Top of Input data

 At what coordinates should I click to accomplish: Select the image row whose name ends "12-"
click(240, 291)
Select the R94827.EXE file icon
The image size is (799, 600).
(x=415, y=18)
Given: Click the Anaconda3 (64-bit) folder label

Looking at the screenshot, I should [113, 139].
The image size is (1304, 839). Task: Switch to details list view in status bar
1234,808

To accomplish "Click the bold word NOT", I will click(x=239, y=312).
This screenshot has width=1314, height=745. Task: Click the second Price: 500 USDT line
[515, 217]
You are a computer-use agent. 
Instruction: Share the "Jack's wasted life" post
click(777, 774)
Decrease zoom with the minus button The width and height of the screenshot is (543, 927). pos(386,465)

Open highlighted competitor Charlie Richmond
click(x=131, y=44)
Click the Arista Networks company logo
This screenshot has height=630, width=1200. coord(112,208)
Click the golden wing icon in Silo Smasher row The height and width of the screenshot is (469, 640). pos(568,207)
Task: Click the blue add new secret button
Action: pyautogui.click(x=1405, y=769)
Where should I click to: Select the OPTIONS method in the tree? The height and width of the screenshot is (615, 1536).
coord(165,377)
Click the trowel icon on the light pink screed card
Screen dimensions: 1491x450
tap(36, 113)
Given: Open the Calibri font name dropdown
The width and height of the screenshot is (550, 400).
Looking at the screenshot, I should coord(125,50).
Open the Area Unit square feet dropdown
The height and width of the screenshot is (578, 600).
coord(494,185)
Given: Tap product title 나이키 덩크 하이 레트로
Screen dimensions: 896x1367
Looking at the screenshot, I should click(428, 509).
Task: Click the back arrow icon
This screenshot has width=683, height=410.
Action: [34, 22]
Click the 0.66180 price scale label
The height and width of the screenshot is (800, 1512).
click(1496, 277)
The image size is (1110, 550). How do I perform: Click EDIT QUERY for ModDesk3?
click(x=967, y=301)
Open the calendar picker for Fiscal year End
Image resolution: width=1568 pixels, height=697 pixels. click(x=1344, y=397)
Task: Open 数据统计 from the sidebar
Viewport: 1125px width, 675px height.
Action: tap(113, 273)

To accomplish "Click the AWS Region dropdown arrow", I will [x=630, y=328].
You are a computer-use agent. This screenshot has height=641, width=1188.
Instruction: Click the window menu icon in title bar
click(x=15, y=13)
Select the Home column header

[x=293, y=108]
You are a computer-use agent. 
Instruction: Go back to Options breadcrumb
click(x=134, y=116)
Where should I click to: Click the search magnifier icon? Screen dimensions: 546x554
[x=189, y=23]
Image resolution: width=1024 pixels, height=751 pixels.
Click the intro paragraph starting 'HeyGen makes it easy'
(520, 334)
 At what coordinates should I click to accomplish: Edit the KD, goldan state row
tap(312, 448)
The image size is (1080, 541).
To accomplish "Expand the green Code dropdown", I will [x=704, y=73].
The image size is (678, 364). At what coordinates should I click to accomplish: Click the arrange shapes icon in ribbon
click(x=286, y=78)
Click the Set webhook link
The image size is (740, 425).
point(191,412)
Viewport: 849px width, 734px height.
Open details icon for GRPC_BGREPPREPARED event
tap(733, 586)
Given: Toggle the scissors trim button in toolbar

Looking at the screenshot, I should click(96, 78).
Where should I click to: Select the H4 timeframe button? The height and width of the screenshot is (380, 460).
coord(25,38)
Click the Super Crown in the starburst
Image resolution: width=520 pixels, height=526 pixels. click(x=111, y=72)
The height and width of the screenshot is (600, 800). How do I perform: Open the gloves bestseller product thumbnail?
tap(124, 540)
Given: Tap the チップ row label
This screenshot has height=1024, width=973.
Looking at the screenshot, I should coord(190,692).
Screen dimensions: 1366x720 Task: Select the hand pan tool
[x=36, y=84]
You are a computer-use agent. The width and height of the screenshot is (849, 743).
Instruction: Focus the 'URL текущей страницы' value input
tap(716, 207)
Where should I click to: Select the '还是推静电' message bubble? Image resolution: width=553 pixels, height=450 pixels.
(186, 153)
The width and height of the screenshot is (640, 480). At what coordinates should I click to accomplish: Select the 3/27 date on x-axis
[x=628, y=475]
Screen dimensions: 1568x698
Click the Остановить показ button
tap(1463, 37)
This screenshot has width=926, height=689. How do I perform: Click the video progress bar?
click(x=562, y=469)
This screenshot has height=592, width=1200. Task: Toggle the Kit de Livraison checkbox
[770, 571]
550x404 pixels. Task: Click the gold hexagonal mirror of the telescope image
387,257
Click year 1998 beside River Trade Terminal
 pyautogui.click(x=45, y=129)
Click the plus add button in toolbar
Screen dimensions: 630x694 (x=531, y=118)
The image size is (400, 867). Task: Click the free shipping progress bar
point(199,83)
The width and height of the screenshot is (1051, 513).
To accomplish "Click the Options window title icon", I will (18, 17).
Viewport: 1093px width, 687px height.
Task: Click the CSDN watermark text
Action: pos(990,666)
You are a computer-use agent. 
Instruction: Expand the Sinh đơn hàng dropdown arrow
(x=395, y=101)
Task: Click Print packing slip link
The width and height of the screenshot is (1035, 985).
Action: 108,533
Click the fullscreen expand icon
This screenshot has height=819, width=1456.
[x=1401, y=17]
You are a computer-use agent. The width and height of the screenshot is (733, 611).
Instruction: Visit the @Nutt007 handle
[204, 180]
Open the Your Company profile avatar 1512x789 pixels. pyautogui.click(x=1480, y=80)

Bottom of Input data

◆ **Aim of the task**: Search the data above for "link" and copy every line where it turns up.

◆ **Response to the task**:
Click the Set webhook link
Task: Click Print packing slip link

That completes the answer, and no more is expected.